New York, February 22, 2017--The Committee to Protect Journalists today called on Hong Kong authorities to investigate the harassment of journalists at the daily Sing Pao. Sing Pao Media Enterprises, which owns the paper, released a statement yesterday saying that staff have been followed and harassed, and that the newspaper's computer system was attacked.
The company statement said it believes the harassment is connected to a series of Sing Pao columns criticizing outgoing chief executive Leung Chun-ying, Hong Kong's top leader, and the Chinese government's Liaison Office, Beijing's top representative body in Hong Kong, in the run up to the chief executive election on March 26.
"Journalists in Hong Kong should be able to do their jobs without fear of reprisal, particularly in these crucial days leading up to the chief executive election," said Robert Mahoney, CPJ's deputy executive director. "We call on Hong Kong authorities to thoroughly investigate this incident and prosecute those responsible for the cyberattacks against Sing Pao and the harassment of its staff."
Since mid-February, a number of unidentified people have been seen outside the newspaper's office in Hong Kong or been seen following staff and taking their photos, according to the statement and an article published in Sing Pao today. The media company said that the paper's website came under digital attack and was down temporarily on February 18 and 19, and there are signs that the company's computer and email system were attacked in an attempt to steal information about the company.
Flyers containing threatening language and showing a photograph of a Sing Pao manager were also posted near the employee's residence, the company said, without naming the employee. Sing Pao said that the flyer photograph appeared to be the same one used for the manager's "Home Return Permit," a document issued by Chinese police that allows Hong Kong residents to travel to the mainland. The media company said that photographs for the travel permits should be possessed only by the issuing agencies.
Hong Kong police told the news website Hong Kong Free Press that the manager reported the incident to them.
CPJ was not able to immediately contact Sing Pao for comment.

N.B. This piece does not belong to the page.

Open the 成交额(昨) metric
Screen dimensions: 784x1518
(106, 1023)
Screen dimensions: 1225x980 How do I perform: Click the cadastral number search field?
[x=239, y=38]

Sing Pao is known in Hong Kong as a pro-Beijing publication, but in recent months it has run anonymous commentaries denouncing Leung and the Liaison Office. In October, Chinese state news agency Xinhua reported that Gu Zhuozheng, chairman of Sing Pao Media Enterprises, was wanted by police for allegedly being involved in a corruption case on the mainland. Gu denied the accusations, and said he had been under a "revenge-driven political attack," according to news reports. Gu issued a statement yesterday condemning the threats to Sing Pao staff.